[INPUT]
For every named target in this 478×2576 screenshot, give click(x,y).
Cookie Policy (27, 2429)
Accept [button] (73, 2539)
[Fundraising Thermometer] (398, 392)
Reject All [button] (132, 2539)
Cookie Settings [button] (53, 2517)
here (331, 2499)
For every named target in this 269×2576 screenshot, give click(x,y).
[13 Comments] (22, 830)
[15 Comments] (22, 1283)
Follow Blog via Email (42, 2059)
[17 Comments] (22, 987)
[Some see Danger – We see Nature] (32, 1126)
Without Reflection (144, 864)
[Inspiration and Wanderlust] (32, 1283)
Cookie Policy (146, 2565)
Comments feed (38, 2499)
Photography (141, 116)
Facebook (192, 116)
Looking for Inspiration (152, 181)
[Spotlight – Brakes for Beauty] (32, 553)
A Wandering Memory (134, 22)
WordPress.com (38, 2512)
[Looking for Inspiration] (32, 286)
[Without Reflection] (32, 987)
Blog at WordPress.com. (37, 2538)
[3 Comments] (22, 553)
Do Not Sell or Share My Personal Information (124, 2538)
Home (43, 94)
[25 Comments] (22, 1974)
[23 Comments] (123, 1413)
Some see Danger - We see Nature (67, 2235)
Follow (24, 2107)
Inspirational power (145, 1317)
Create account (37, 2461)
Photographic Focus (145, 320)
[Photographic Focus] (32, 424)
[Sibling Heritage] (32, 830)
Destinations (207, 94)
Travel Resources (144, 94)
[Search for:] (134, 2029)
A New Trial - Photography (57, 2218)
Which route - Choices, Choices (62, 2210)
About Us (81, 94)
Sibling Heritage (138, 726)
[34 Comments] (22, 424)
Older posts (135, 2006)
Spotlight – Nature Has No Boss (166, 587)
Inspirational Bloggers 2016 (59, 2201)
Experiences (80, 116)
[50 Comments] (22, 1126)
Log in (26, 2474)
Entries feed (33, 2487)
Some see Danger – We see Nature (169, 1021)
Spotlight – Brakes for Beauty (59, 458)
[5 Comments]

[PROBLEM REQUIREMENTS] Can you write out all of the records again with "Cookie Policy" swapped for "Privacy Policy" wherever it occurs, keeping everything else the same?

[RESULT]
For every named target in this 478×2576 screenshot, give click(x,y).
Privacy Policy (27, 2429)
Accept [button] (73, 2539)
[Fundraising Thermometer] (398, 392)
Reject All [button] (132, 2539)
Cookie Settings [button] (53, 2517)
here (331, 2499)
For every named target in this 269×2576 screenshot, give click(x,y).
[13 Comments] (22, 830)
[15 Comments] (22, 1283)
Follow Blog via Email (42, 2059)
[17 Comments] (22, 987)
[Some see Danger – We see Nature] (32, 1126)
Without Reflection (144, 864)
[Inspiration and Wanderlust] (32, 1283)
Privacy Policy (146, 2565)
Comments feed (38, 2499)
Photography (141, 116)
Facebook (192, 116)
Looking for Inspiration (152, 181)
[Spotlight – Brakes for Beauty] (32, 553)
A Wandering Memory (134, 22)
WordPress.com (38, 2512)
[Looking for Inspiration] (32, 286)
[Without Reflection] (32, 987)
Blog at WordPress.com. (37, 2538)
[3 Comments] (22, 553)
Do Not Sell or Share My Personal Information (124, 2538)
Home (43, 94)
[25 Comments] (22, 1974)
[23 Comments] (123, 1413)
Some see Danger - We see Nature (67, 2235)
Follow (24, 2107)
Inspirational power (145, 1317)
Create account (37, 2461)
Photographic Focus (145, 320)
[Photographic Focus] (32, 424)
[Sibling Heritage] (32, 830)
Destinations (207, 94)
Travel Resources (144, 94)
[Search for:] (134, 2029)
A New Trial - Photography (57, 2218)
Which route - Choices, Choices (62, 2210)
About Us (81, 94)
Sibling Heritage (138, 726)
[34 Comments] (22, 424)
Older posts (135, 2006)
Spotlight – Nature Has No Boss (166, 587)
Inspirational Bloggers 2016 (59, 2201)
Experiences (80, 116)
[50 Comments] (22, 1126)
Log in (26, 2474)
Entries feed (33, 2487)
Some see Danger – We see Nature (169, 1021)
Spotlight – Brakes for Beauty (59, 458)
[5 Comments]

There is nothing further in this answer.